What you should do ::
Reproduce every line of the entries below word for word, but leave out the pictures.

Data shown ::
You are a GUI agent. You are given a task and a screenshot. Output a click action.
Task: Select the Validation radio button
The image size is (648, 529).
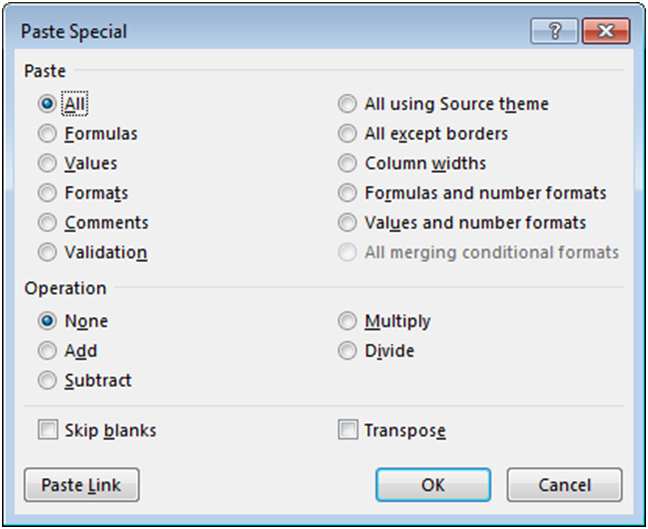[46, 253]
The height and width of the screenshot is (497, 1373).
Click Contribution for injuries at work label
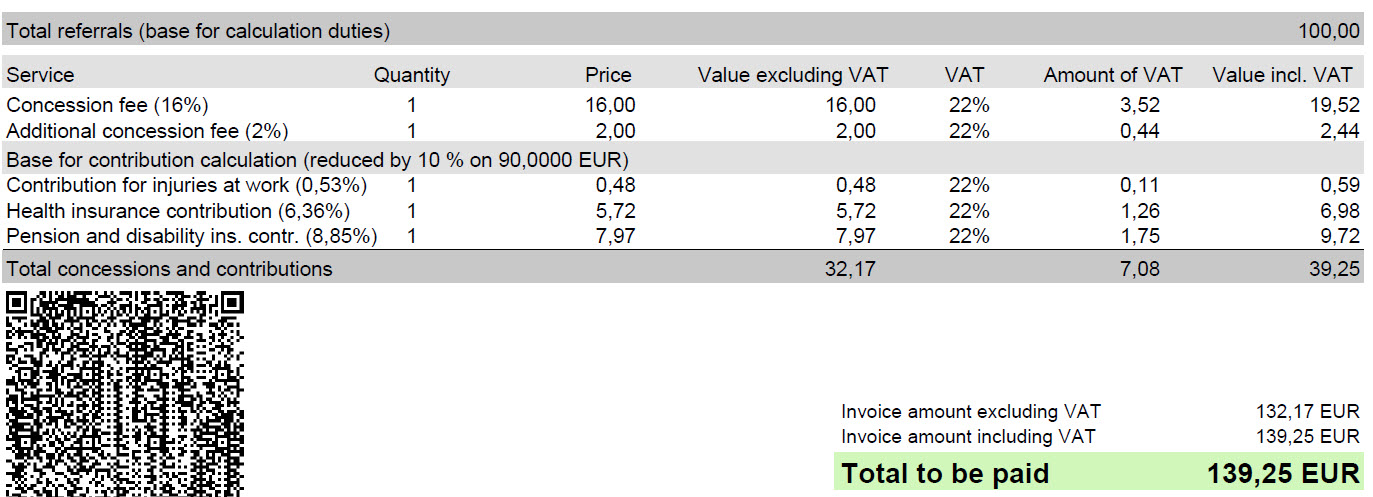coord(186,185)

Task result ::
You are a GUI agent. You are given a task and a screenshot. Output a click action.
Task: Select the Validation radio button
The image size is (648, 529).
[46, 253]
The height and width of the screenshot is (497, 1373).
Click Contribution for injuries at work label
coord(186,185)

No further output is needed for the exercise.